Confrontée à de multiples limitations à la liberté de mouvement des requérant-e-s d’asile, la Commission fédérale contre le racisme (CFR), présidée par Martine Brunschwig Graf, a publié en février 2017 un avis de droit interrogeant la légalité de ces limitations. L’avis de droit constate que les couvre-feux imposés dans les centres de la Confédération, tel que celui prévu dans le CFA du Grand-Saconnex, violent de façon illégitime la liberté de mouvement des requérant-e-s d’asile car ils sont disproportionnés. Les experts en concluent qu’« au bout du compte, les règles adoptées dans [l’ordonnance fédérale] vont au-delà de ce qui est nécessaire au niveau personnel et temporel pour le bon fonctionnement de l’établissement et l’application de procédures d’asile effectives. Elles ne semblent donc ni nécessaires, ni acceptables.»[4]

Si Genève veut honorer sa tradition humanitaire et les organisations internationales qu’elle héberge, impliquées dans la défense des personnes vulnérables (UNHCR, UNICEF, etc.), elle doit barrer la route au CFA. Nous vous invitons donc, Mesdames et Messieurs les député-e-s, à soutenir le présent projet de motion.
- - -
Exercice écrit a
Dans l'extrait sur la liberté de mouvement des requérant-e-s d'asile, en quel mois et en quelle année la Commission fédérale contre le racisme a-t-elle publié son avis de droit ?
Le texte et les enregistrements sont deux matériaux indépendants l'un de l'autre.

Données à utiliser
- - -
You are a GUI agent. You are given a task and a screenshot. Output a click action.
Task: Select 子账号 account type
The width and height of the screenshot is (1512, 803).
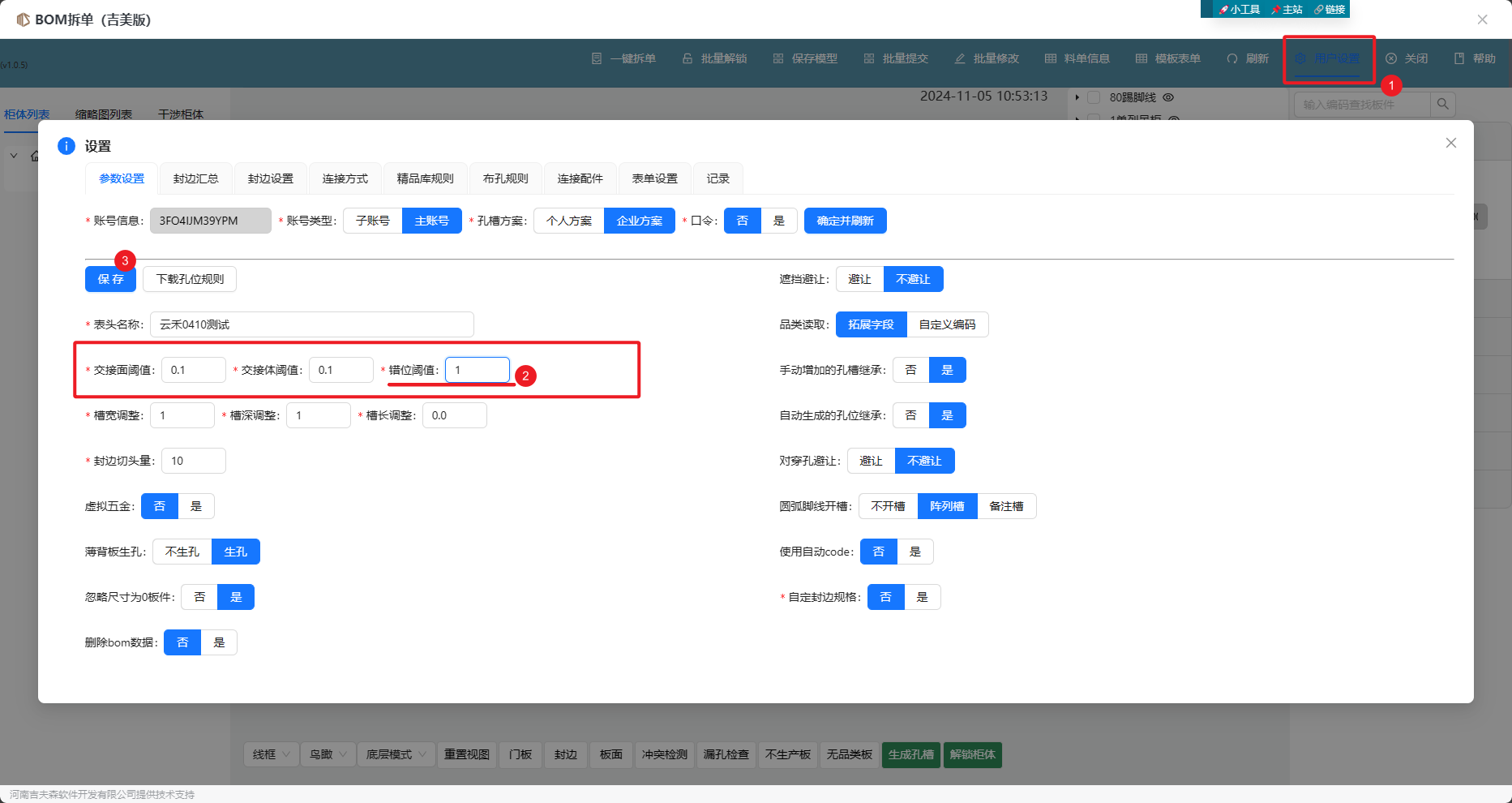tap(373, 221)
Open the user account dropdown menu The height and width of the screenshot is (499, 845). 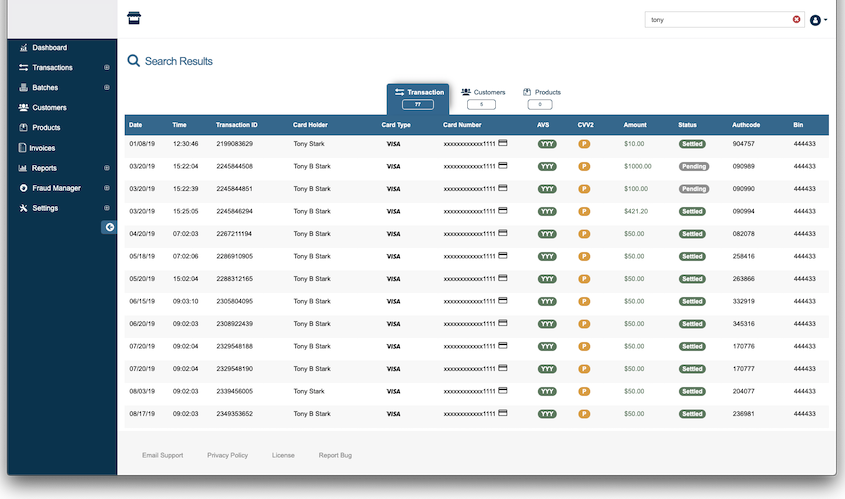(818, 20)
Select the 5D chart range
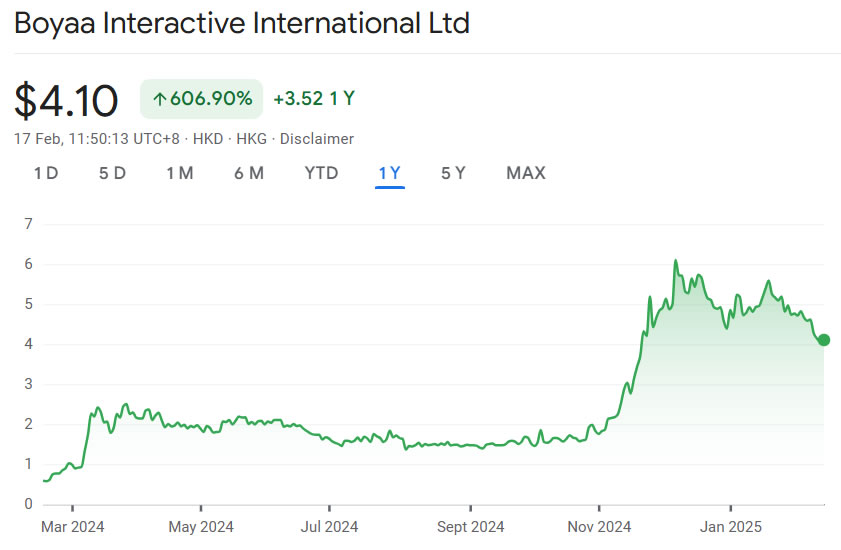The width and height of the screenshot is (841, 550). 112,173
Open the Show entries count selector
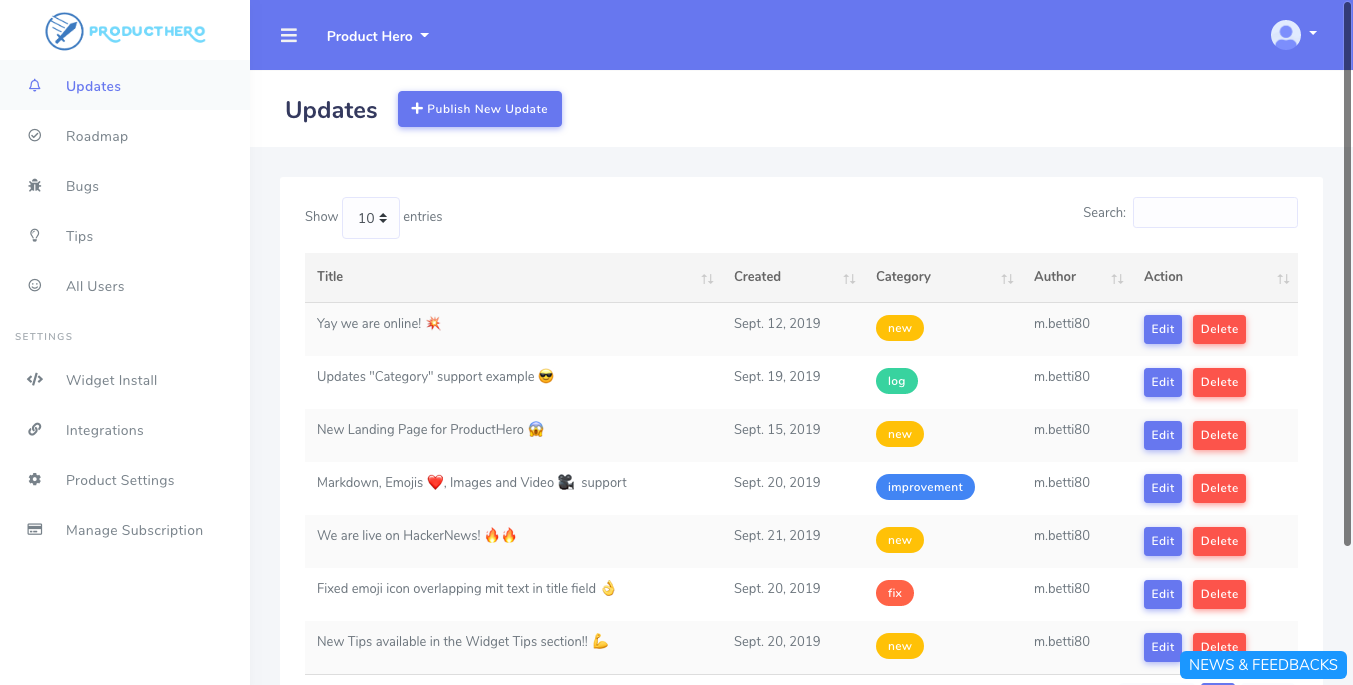This screenshot has width=1353, height=685. point(371,217)
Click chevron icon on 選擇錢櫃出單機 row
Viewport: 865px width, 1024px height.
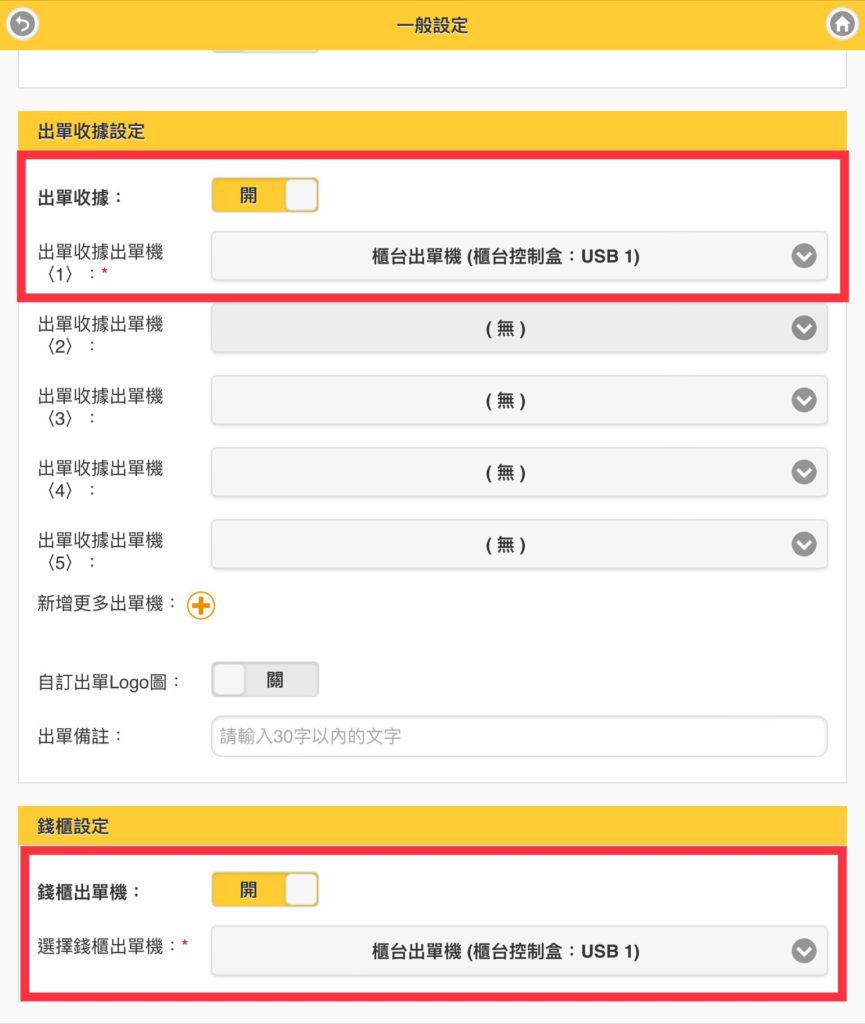(804, 951)
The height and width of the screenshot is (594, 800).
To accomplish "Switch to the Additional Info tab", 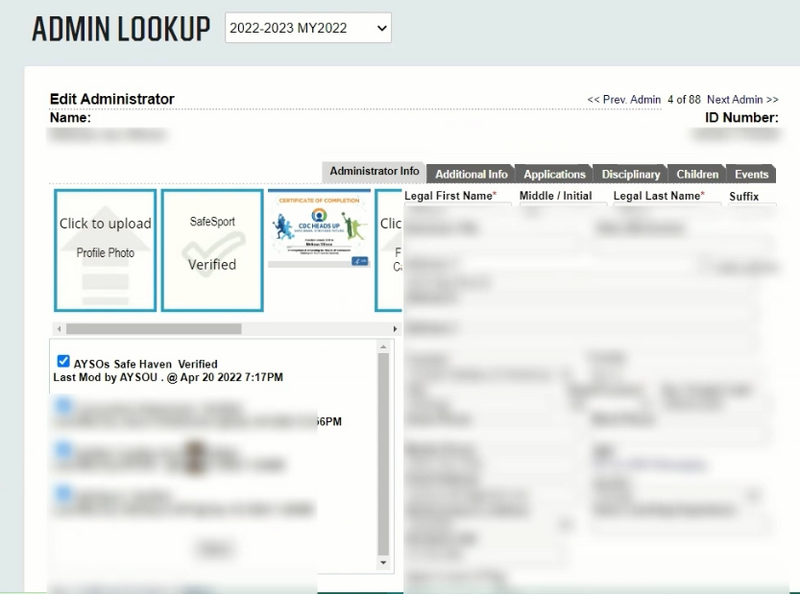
- - -
Exercice écrit b
Recopiez les enregistrements depuis la ligne contenant "Select the 5D chart range" jusqu'à la fin, en substituant "arrow icon" à "chevron icon" sans rien modifier d'autre. Laissez les images de côté.

Réponse rédigée a
En février 2017.

Réponse rédigée b
Select the 5D chart range
The width and height of the screenshot is (841, 550). 112,173
Open the Show entries count selector
This screenshot has width=1353, height=685. point(371,217)
Click arrow icon on 選擇錢櫃出單機 row
Viewport: 865px width, 1024px height.
(804, 951)
The height and width of the screenshot is (594, 800).
To accomplish "Switch to the Additional Info tab", 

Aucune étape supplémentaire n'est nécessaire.